Pela janela, desfruto de uma magnífica paisagem sobre a cidade de Lisboa que vista do ar à noite, deslumbra-nos oferecendo um espectacular quadro.

 Os seus maravilhosos monumentos bem iluminados, o rio Tejo com a sua bela e imponente ponte, a avenida marginal a abraçar o rio, ou ainda o cintilar das diversas luzes que iluminam a cidade, são imagens de extrema beleza que jamais esquecerei.

 Só o ruído algo ensurdecedor dos motores do velho avião, motivado por uma já deficiente insonorizarão e o bater das chapas provocado pelas folgas que o material já apresentava, cortavam aquele profundo silêncio, vivido no interior do aparelho.

 A dado momento e após largos minutos sem se ouvir uma palavra, um camarada que ia sentado ao meu lado verbalizou as seguintes expressões: (É pá olha que giro,) e (não sei se voltamos a ver isto).

  Respondi-lhe afirmativamente, apenas acenando com a cabeça.



 Lisboa, ficara para trás a tripulação composta por cabos especialistas da FAP, distribuíam-nos informações sobre o voo e normas de segurança, assim como alguns rebuçados para ajudar a descontrair e de prevenção para o enjoo e cobertores para nos agasalharmos durante as longas horas de viagem que tínhamos pela frente.

 A viagem para quem nunca tinha utilizado este meio de transporte estava a ser uma experiência menos agradável pelas imensas perturbações causadas por constantes poços de ar, ao que diziam muito frequentes nas rotas de África.

 Ao fim de algumas horas de voo somos informados que irá ser efectuada uma paragem técnica para reabastecimento e manutenção no aeroporto da Ilha do Sal, em Cabo Verde.


A ilha do Sal é uma das dez ilhas que compõem o Arquipélago de Cabo Verde, um paraíso tropical onde a extensa praia de Santa Maria com os seus 8 Km de extensão, é sem dúvida uma das atracções principais e destino habitual de muitos portugueses.

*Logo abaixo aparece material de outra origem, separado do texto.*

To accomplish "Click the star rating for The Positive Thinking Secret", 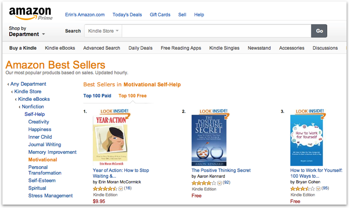I will 204,183.
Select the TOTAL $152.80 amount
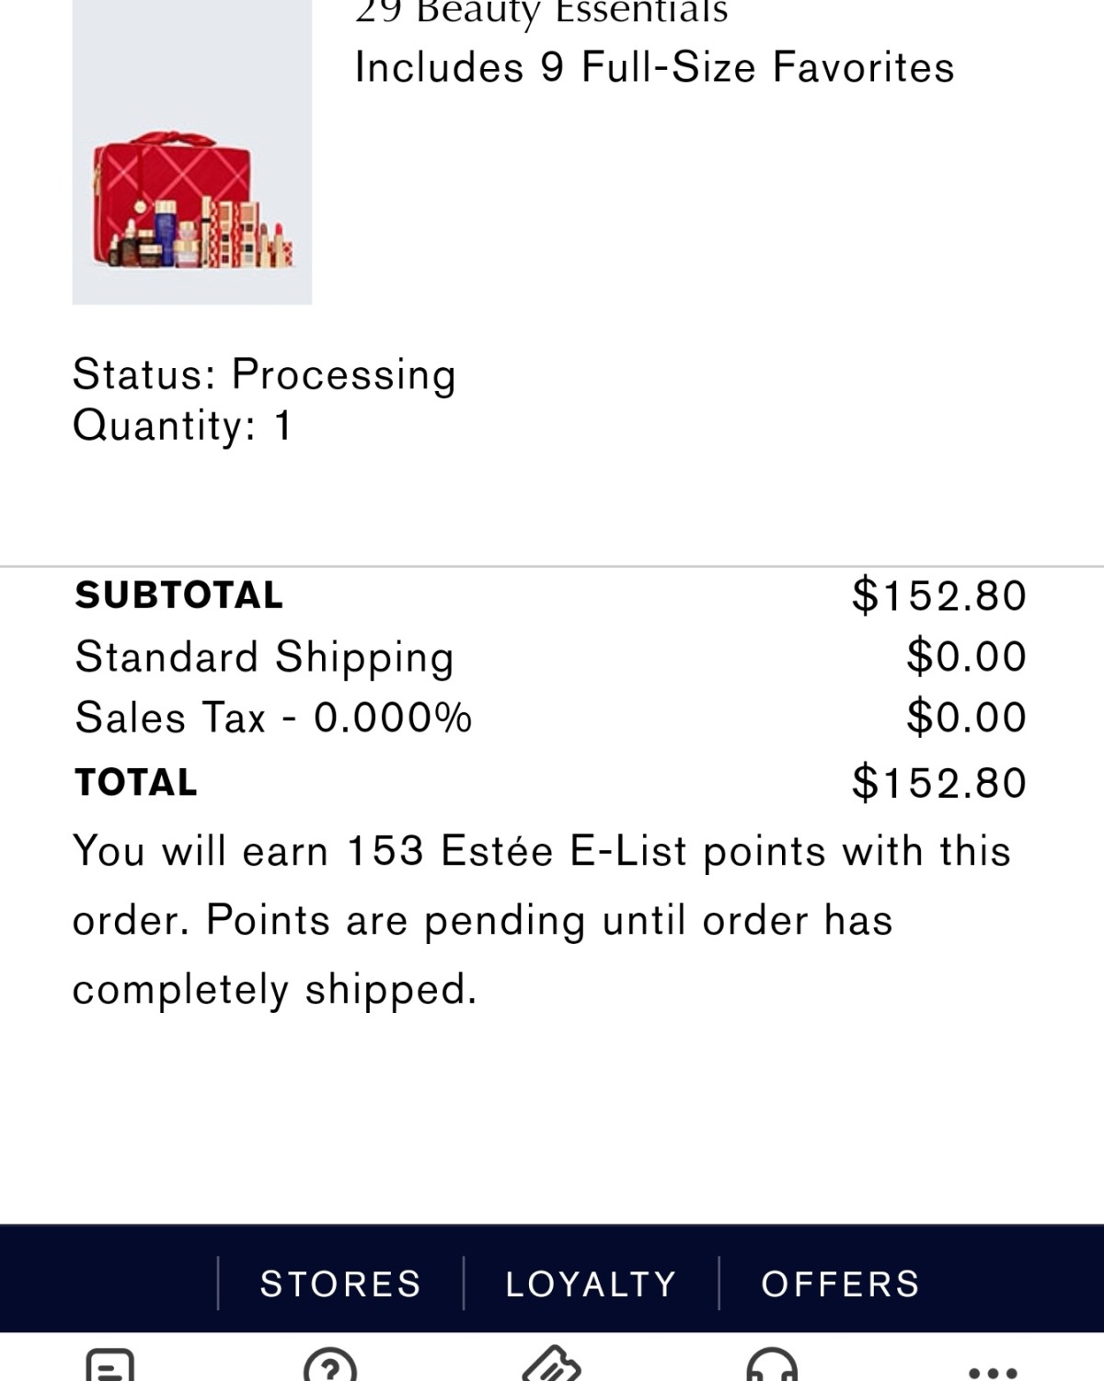 [x=938, y=783]
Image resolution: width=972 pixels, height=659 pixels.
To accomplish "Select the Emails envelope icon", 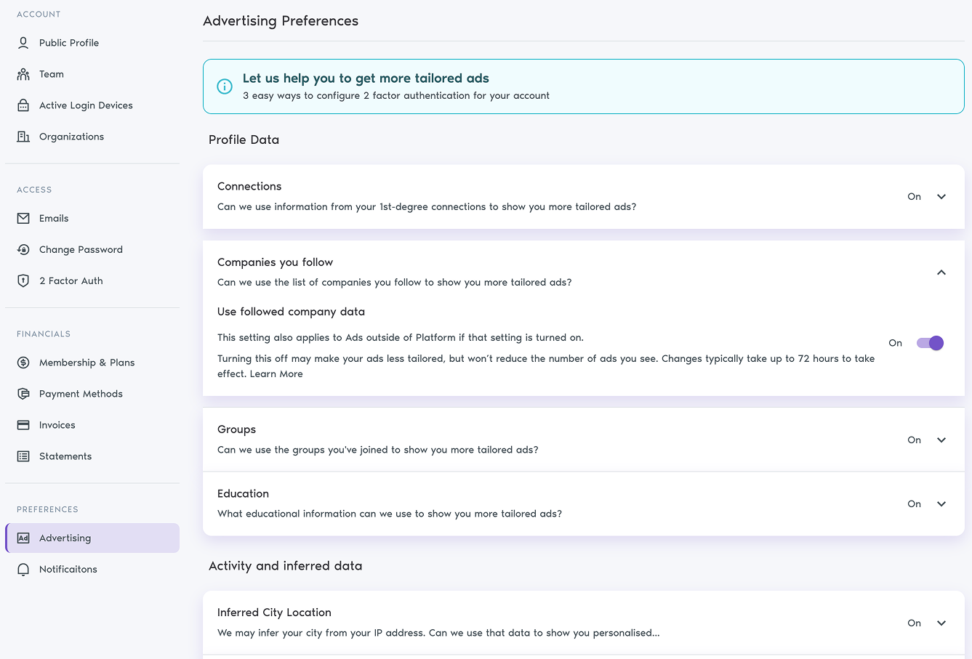I will coord(23,218).
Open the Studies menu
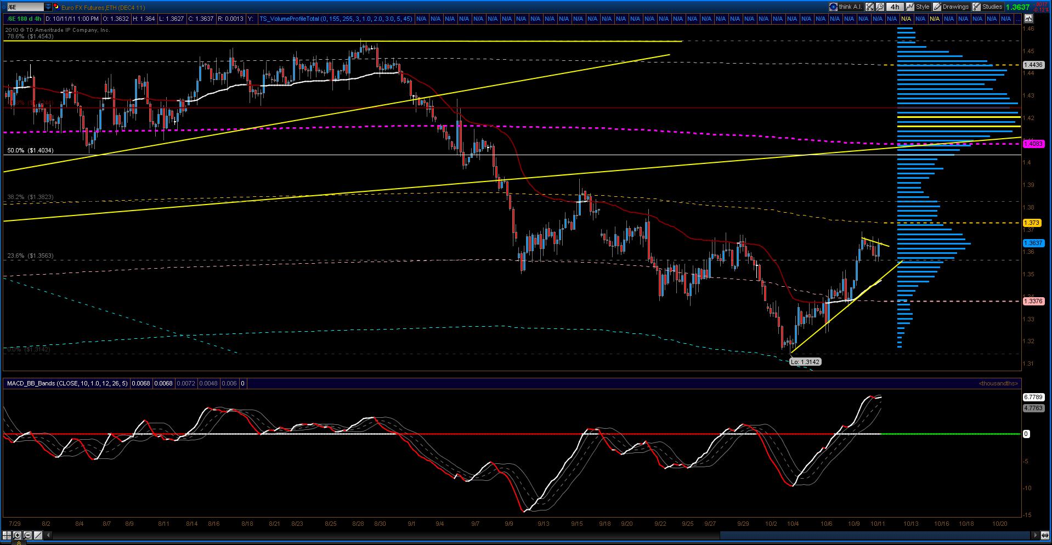 click(x=987, y=7)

No entanto nesta altura, Cabo Verde vivia uma tremenda crise provocada por uma extensa seca de cinco anos com imensas consequências negativas para o seu povo.

         Tenho ainda bem presente na memória, a imagem de nos terrenos envolventes ao aeroporto, ver entre outros, esqueléticas vacas e cabras, pastando onde já nada havia para comer.

Apesar de não nos ter sido permitido sair do avião, foi possível verificar os efeitos da seca e também sentir já um pouco do ambiente e cheiro tão característico de África.

Foi igualmente possível constatar o aparato bélico causado pelos aviões FIAT-G91 (avião monomotor de reacção, subsónico de asa baixa e trem retratel) e os T6 (avião bombardeiro monomotor equipado com lança roquetes) estacionados numa das pistas, preparados para reforçar quando necessário o apoio à guerrilha na Guiné.

Depois de concluídas as operações de reabastecimento e verificações técnicas, voamos então em direcção ao destino final.